Line 192: Behavioural tests are not included in this article; therefore, it cannot be stated that behaviour recovery was also present due to the WJ- MSCs administration. In addition, which test was considered to detect levels of apoptosis?

Lines 224-225: “In addition to new advances in targeting TGFβ, targeting fibrosis may prove an important strategy..” “In addition” is not appropriate as TGFβ and fibrosis are in close correlation, actually, TGFβ is a central mediator of fibrosis that acts through TGFβRs.

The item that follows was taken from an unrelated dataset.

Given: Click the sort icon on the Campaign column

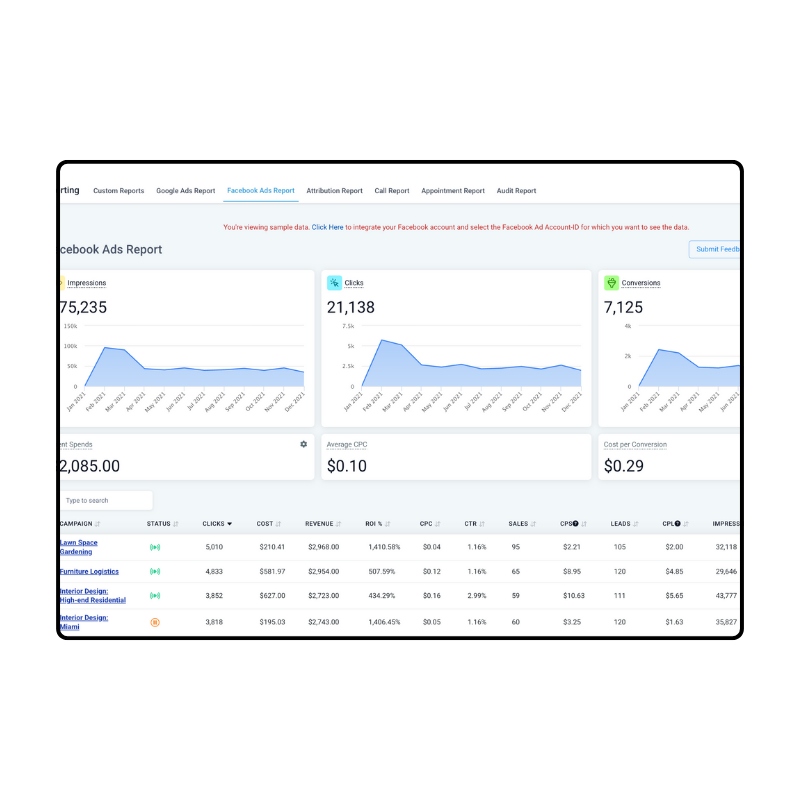Looking at the screenshot, I should 97,523.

Line 239: “The mechanism by which human WJ-MSCs regulate miR-499 remains unknown…” Even though if still not well known but possible ways of the therapeutic effect of WJ-MSCs should be explored here. Moreover, other pathways than upregulation of miR-499-5p should be considered and discussed (see (Leibacher and Henschler, 2016, etc.).

General remark:

Authors may consider extending this treatment to other animal models of DMD such as humanized hDMD mice or dystrophin-deficient dogs (cDMD) if available. It is well-known that despite being deficient for dystrophin, mdx mice have minimal clinical symptoms and their lifespan is only reduced by ~25% in contrast to ~75% in humans. Robust skeletal muscle regeneration explains the slowly progressive phenotype of mdx mice. The only exception is the diaphragm, which shows progressive deterioration as is also seen in affected humans. Severe dystrophic phenotypes, such as muscle wasting, etc. do not occur until mice are 15 months or older. Therefore, if no other DMD animal model is available it is suggested to repeat these experiments on older than 2-3 months old mice and on the diaphragm as well.